VI-CuRL: Stabilizing Verifier-Independent RL Reasoning via Confidence-Guided Variance Reduction

📝 Paper Summary

Reinforcement Learning with Verifiable Rewards (RLVR) Post-training for Reasoning

VI-CuRL stabilizes verifier-free reinforcement learning by using the model's intrinsic confidence to select easier, low-variance samples early in training, progressively introducing harder ones.

Core Problem

Verifier-free RL for reasoning suffers from destructive gradient variance because there are no external signals to prune incorrect trajectories, leading to training collapse.

Why it matters:

Standard RLVR relies on ground-truth verifiers (e.g., math compilers), which are expensive or impossible to obtain for open-ended tasks like creative writing or general logic
Without verifiers, the variance in gradients becomes unmanageably large, causing models to unlearn capabilities rather than improve
Existing curriculum methods still depend on verifier signals, failing to address the core issue in truly verifier-independent settings

Concrete Example: In verifier-free scenarios, standard Group Relative Policy Optimization (GRPO) treats all prompts equally.
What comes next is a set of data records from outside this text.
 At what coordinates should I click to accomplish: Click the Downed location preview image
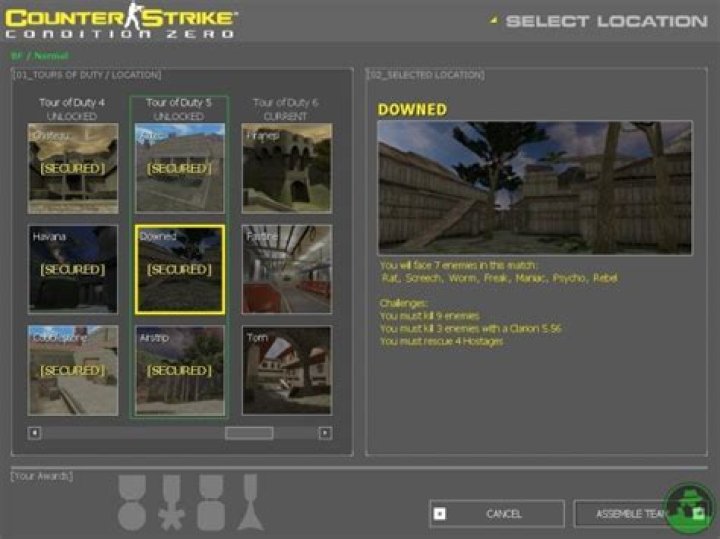534,187
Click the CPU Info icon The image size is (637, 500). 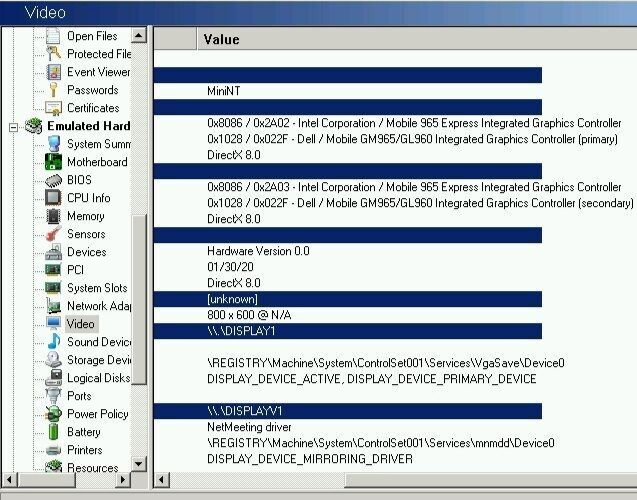click(53, 198)
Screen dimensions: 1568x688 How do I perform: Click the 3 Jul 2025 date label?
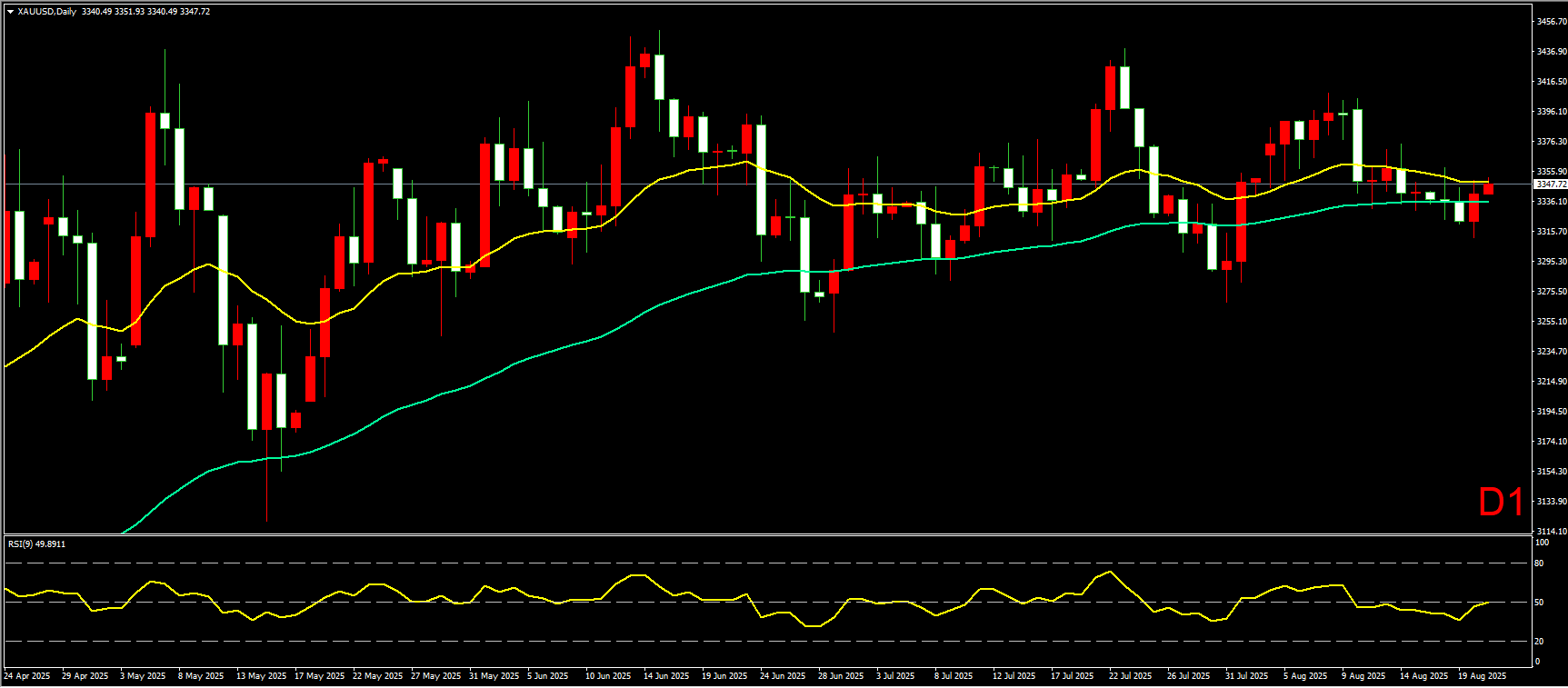click(895, 676)
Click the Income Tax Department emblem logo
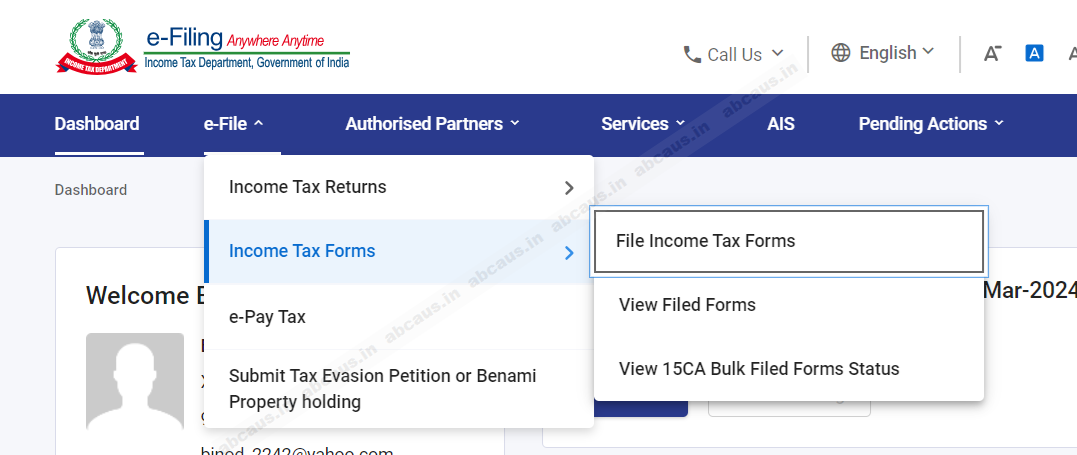The width and height of the screenshot is (1077, 455). 97,47
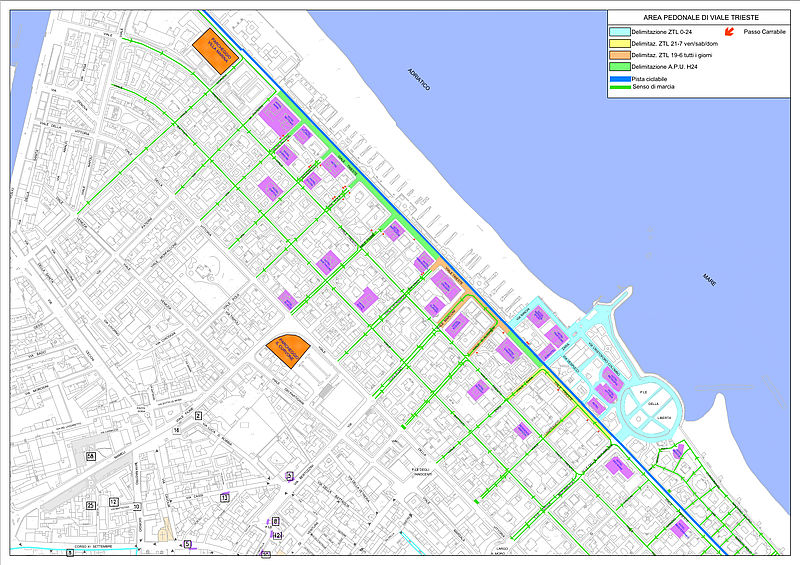Click the numbered marker 25
The height and width of the screenshot is (565, 800).
click(91, 506)
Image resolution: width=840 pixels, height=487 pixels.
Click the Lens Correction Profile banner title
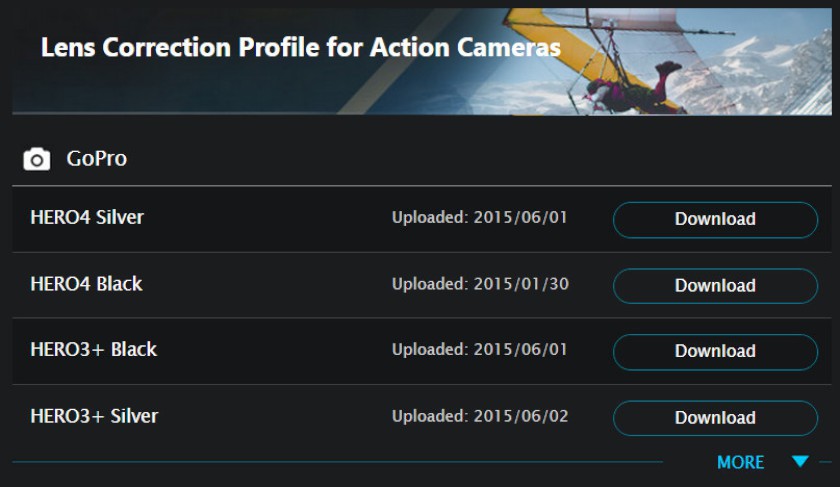[x=301, y=48]
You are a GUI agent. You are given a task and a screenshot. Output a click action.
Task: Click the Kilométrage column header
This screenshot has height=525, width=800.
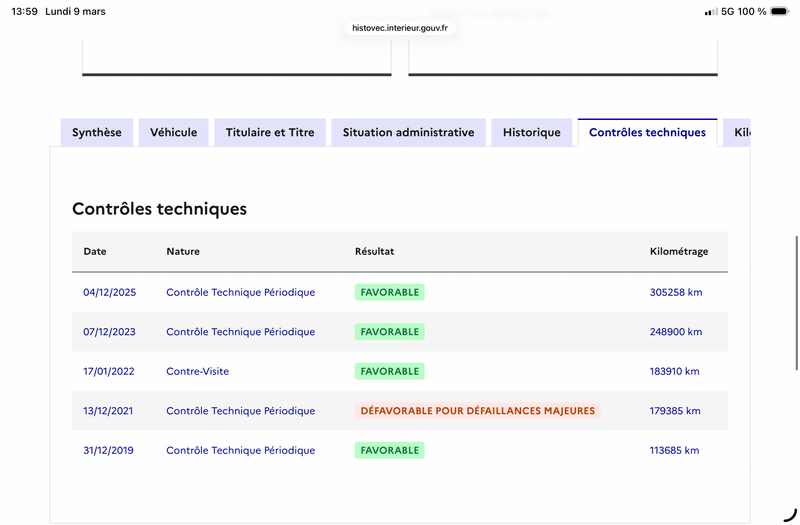[x=678, y=252]
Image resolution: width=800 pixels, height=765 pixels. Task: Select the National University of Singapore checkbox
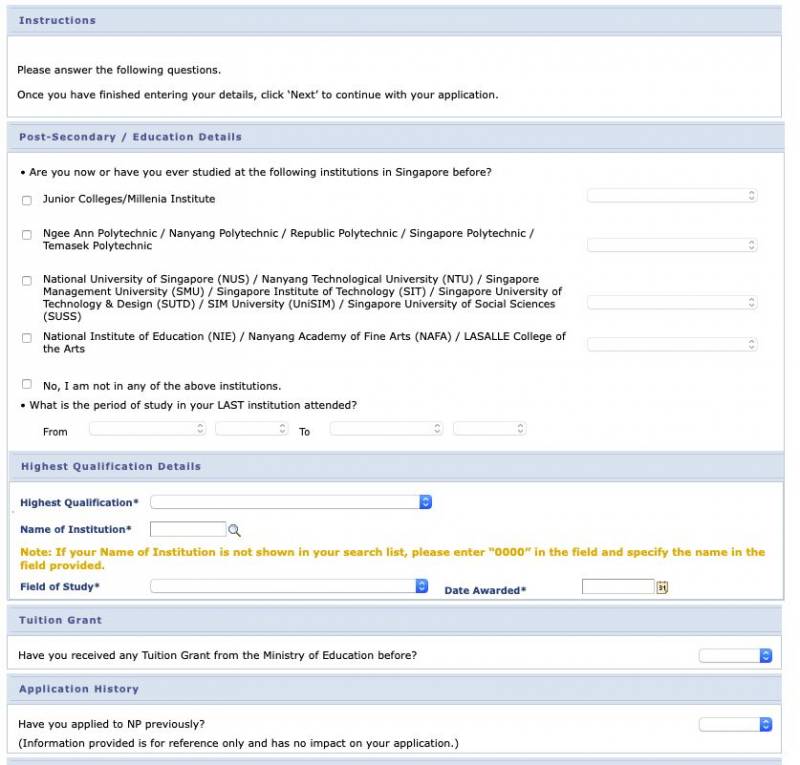(x=27, y=281)
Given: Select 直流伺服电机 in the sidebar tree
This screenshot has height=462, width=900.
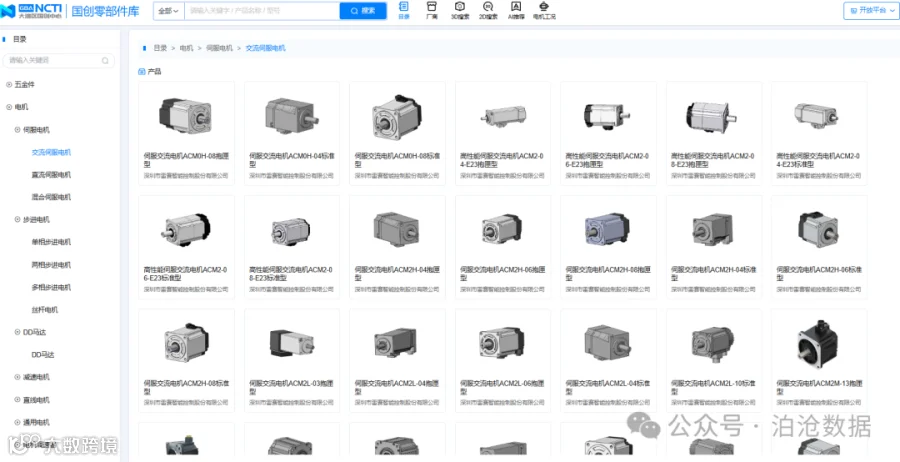Looking at the screenshot, I should click(x=51, y=174).
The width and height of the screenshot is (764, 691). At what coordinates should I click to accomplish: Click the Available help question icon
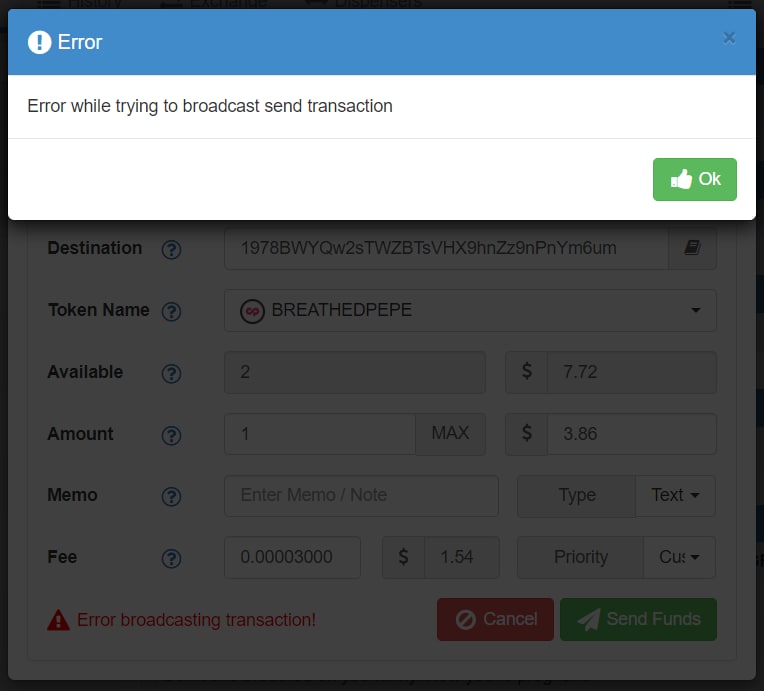click(171, 373)
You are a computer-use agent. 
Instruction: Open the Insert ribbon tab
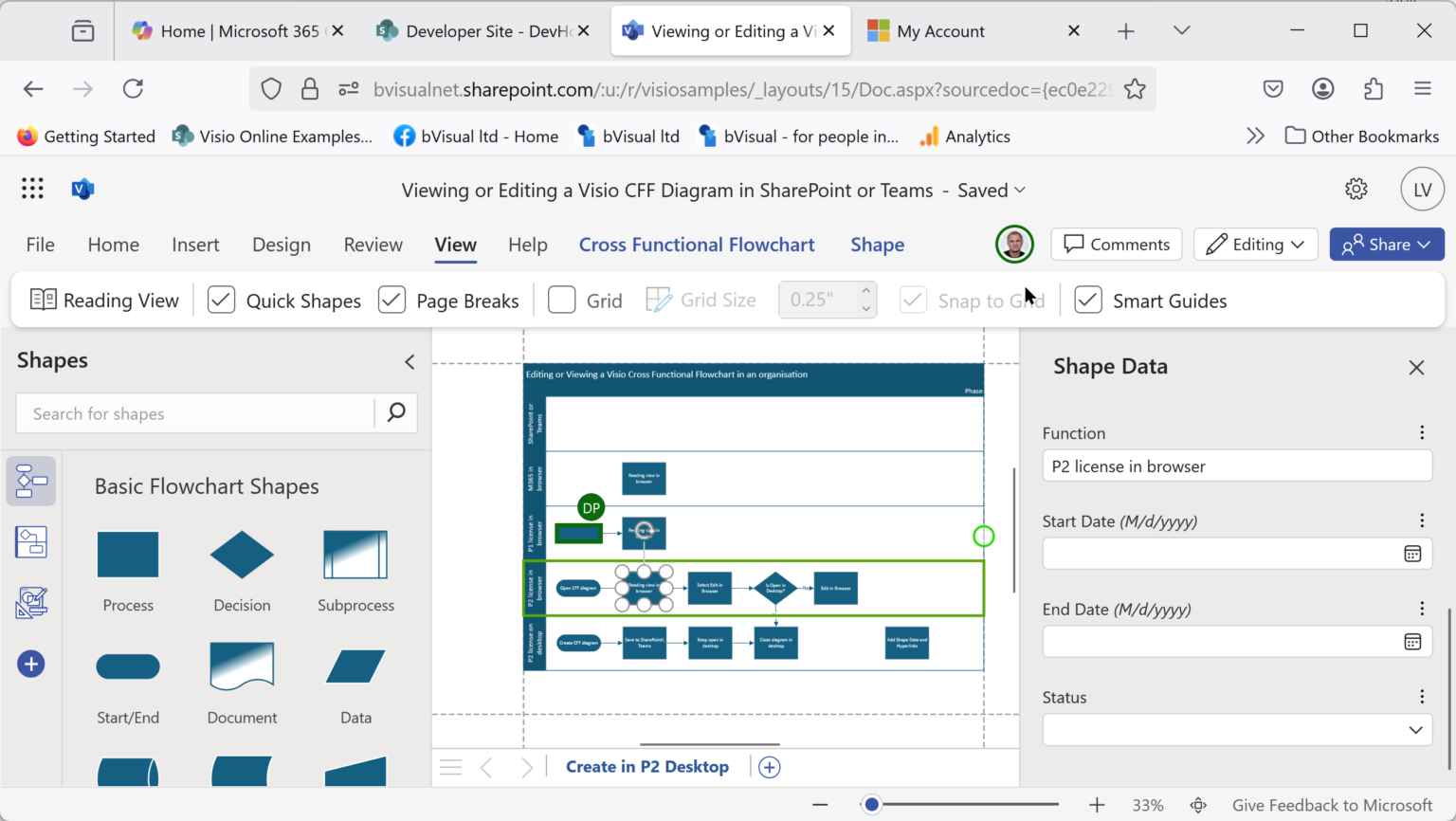click(195, 244)
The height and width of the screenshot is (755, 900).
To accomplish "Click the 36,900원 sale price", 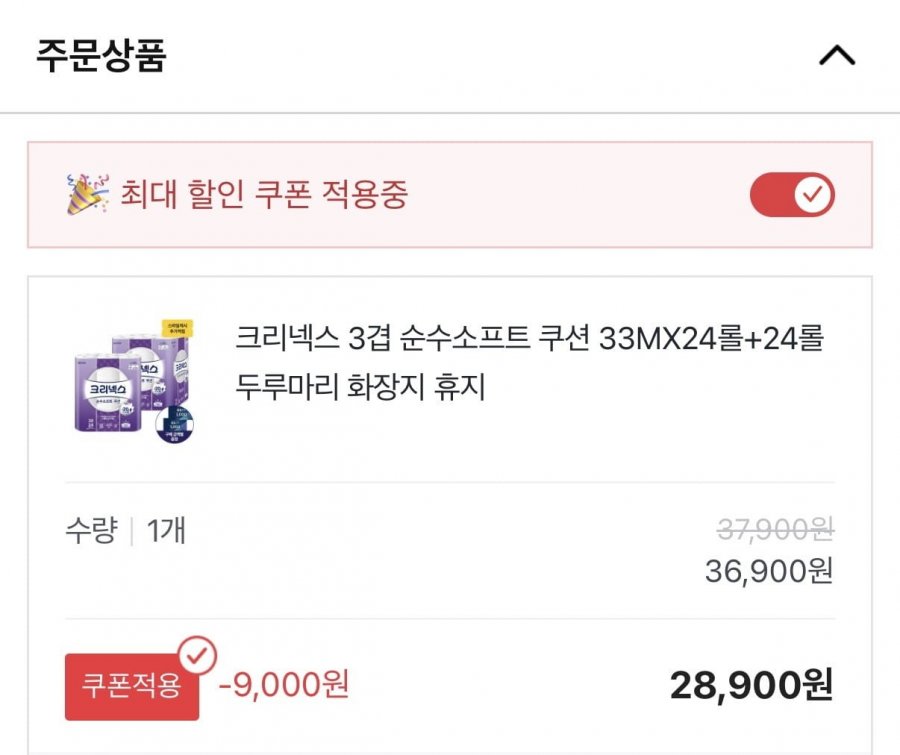I will 769,571.
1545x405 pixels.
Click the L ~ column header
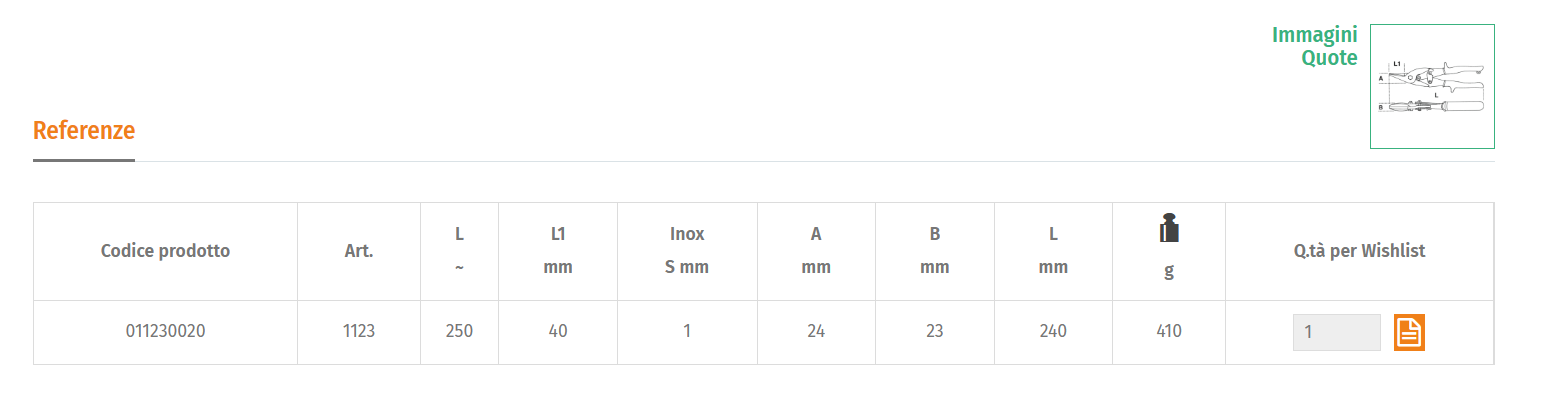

For a hard prompt where the model has high entropy (uncertainty), the sampled trajectories vary wildly in quality but lack reliable ground-truth feedback, resulting in noisy gradients that destabilize the policy.

Key Novelty

Intrinsic Confidence-Based Curriculum for RL

Uses the model's own 'confidence' (length-normalized negative entropy) as a proxy for sample difficulty, independent of external verifiers
Dynamically filters training batches to keep only high-confidence samples early on, ensuring gradients come from 'easy' problems where the model is decisive
Gradually anneals the filtering threshold to include harder samples, provably ensuring the surrogate objective converges to the true unbiased objective over time

Architecture

Illustration of the VI-CuRL framework contrasting it with standard RL.

Evaluation Highlights

Consistently outperforms verifier-independent baselines across six logic and math benchmarks (e.g., GSM8K, MATH, logical deduction)
Achieves performance competitive with oracle-verified methods (RLVR with ground truth) without using any external verifier during training
Prevents the 'training collapse' observed in standard GRPO baselines, maintaining stability throughout the optimization process

Breakthrough Assessment

8/10

Offers a theoretically grounded and empirically effective solution to a critical bottleneck in RLHF/RLVR—dependence on external verifiers—making post-training scalable to open-ended domains.

⚙️ Technical Details

Problem Definition

Setting: Reinforcement Learning on reasoning tasks without access to ground-truth verifiers or reward models during training

Inputs: Prompt x drawn from data distribution p(x)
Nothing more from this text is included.